In my opinion, to not include curcumin would be a disservice to patients because it has such a tremendous impact on cellular behavior without being toxic in any way to the kidneys, the liver, the intestinal system, or the cardiovascular system.

There are very few reported side effects of dosing curcumin. Patients have taken as much a 6 grams per day in capsule form in a study protocol to impact their prostate cancer. We give 2,000 milligrams per day, and in 27 months have not seen any side effects that would curtail our continued use of the supplement.

Are you giving men vitamin D, omega-3 fatty acids, and curcumin all at the same time and then measuring the outcome, or are you separating them out into different groups?

Dr. Levy: No. We’re giving them all together.

After you give patients a combination of the three supplements what kinds of measurements are you doing?

Dr. Levy: We measure the fatty acid ratios in the body. We measure the three individual components of the fish oil:

EPA, DHA, and DPA. We measure the Omega-3/Omega-6 ratios in the blood. We measure linoleic acid levels in the blood. We measure vitamin D levels, and then titrate their doses to get vitamin D levels up to our target range.

There is nothing you can do to measure curcumin except give the dose of the appropriate manufacturer’s preparation.

We spent a lot of time figuring out what was going to get to the cells most efficiently.

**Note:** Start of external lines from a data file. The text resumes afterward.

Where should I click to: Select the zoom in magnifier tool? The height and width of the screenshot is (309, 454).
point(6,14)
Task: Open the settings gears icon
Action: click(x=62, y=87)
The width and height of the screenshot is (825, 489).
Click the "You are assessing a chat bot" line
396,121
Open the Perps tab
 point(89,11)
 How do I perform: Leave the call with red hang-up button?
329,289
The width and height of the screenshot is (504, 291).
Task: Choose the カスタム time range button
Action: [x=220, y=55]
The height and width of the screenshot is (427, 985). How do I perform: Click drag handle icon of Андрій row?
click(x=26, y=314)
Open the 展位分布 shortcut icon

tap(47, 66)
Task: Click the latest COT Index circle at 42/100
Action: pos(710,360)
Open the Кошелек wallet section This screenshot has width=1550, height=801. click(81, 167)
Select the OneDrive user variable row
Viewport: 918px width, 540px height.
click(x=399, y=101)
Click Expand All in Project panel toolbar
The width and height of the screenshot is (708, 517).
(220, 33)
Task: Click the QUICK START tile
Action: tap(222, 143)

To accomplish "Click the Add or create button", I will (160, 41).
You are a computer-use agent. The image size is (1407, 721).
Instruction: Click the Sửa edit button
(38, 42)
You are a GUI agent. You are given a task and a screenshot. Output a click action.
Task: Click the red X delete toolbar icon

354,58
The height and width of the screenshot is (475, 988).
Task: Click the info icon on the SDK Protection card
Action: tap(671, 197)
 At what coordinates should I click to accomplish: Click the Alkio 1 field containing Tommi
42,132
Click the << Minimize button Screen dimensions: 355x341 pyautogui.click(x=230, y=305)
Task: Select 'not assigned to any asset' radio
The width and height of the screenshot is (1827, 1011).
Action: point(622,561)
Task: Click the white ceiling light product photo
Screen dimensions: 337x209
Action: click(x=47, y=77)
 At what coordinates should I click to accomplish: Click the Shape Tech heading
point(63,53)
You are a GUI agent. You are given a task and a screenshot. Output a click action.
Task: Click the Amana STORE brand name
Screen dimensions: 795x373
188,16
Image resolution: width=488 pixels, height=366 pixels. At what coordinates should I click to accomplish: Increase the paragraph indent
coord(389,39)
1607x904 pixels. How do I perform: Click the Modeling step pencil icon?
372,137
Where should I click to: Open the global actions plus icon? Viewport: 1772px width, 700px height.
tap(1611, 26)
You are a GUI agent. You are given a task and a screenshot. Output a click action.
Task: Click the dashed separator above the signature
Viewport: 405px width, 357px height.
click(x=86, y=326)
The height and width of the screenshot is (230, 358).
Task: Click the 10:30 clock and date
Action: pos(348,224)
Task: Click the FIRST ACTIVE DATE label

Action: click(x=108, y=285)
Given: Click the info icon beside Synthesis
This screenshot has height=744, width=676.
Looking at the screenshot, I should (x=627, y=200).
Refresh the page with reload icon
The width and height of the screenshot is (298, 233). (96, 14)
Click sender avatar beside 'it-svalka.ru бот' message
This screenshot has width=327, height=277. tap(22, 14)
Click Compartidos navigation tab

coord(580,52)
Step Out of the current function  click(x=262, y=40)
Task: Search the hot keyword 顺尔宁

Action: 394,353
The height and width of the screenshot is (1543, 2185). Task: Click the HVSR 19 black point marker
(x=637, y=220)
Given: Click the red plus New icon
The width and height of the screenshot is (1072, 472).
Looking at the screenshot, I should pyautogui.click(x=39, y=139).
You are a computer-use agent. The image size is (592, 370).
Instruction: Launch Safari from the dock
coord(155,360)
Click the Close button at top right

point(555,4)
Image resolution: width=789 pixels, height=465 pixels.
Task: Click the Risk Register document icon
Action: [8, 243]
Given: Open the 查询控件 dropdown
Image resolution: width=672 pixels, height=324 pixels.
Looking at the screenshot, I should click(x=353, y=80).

And of course, we change the diet.

But the end point of our study is genetics. We do a tissue biopsy at the time of diagnosis. Then the men go on nutrition modification and supplements for a minimum of nine months. After nine months, we repeat the prostate biopsy and do a side-by-side genetic comparison of the prostate tissue from before the diet and supplements regimen with the tissue from after the diet and supplements regimen. Then we see what kinds of changes we have caused by changing the environment in which the cells live.

What kind of patients are you looking for?

Dr. Levy: For the purposes of this genetic study, we are specifically looking at people with low-risk prostate cancer who are on active surveillance or who are candidates for active surveillance.